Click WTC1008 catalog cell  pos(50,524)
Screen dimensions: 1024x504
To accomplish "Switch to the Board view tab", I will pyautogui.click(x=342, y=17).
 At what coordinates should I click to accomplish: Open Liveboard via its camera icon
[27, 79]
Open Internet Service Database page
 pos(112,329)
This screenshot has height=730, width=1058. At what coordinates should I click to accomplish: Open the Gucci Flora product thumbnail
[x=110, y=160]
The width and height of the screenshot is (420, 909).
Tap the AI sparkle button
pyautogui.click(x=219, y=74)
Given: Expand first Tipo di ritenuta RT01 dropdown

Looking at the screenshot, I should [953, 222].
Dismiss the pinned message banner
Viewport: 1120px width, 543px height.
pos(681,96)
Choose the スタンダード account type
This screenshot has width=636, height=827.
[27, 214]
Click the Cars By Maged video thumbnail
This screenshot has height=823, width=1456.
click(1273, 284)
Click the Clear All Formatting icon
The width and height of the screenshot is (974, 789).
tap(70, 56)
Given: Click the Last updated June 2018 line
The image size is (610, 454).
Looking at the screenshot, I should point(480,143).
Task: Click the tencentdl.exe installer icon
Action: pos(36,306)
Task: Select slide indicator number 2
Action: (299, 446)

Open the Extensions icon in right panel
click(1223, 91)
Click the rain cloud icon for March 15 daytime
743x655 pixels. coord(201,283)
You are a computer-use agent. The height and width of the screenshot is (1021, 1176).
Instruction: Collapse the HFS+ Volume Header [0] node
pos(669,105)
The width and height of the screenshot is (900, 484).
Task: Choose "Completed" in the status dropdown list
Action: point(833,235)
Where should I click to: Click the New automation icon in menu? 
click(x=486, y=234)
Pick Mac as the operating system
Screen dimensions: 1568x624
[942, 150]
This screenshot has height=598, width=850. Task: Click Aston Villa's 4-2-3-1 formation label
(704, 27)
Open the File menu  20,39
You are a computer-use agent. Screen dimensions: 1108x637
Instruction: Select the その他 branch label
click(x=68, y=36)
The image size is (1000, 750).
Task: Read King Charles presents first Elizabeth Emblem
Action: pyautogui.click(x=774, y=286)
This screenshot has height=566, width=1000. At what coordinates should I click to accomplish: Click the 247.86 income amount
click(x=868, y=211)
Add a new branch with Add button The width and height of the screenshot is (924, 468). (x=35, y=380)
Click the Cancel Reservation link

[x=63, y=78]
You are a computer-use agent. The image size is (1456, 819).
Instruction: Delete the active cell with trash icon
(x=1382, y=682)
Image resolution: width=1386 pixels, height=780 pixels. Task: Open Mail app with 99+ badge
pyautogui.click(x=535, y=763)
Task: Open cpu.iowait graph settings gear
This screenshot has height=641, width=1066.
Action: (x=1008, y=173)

> **Task instructions**: Reproduce the part of the material that opens with the line containing "This screenshot has height=566, width=1000." and runs through the end of the material, replacing "Cancel Reservation" with "Cancel Booking" and leaving everything else unchanged.

> **Answer for the task**:
This screenshot has height=566, width=1000. At what coordinates should I click to accomplish: Click the 247.86 income amount
click(x=868, y=211)
Add a new branch with Add button The width and height of the screenshot is (924, 468). (x=35, y=380)
Click the Cancel Booking link

[x=63, y=78]
You are a computer-use agent. The image size is (1456, 819).
Instruction: Delete the active cell with trash icon
(x=1382, y=682)
Image resolution: width=1386 pixels, height=780 pixels. Task: Open Mail app with 99+ badge
pyautogui.click(x=535, y=763)
Task: Open cpu.iowait graph settings gear
This screenshot has height=641, width=1066.
Action: (x=1008, y=173)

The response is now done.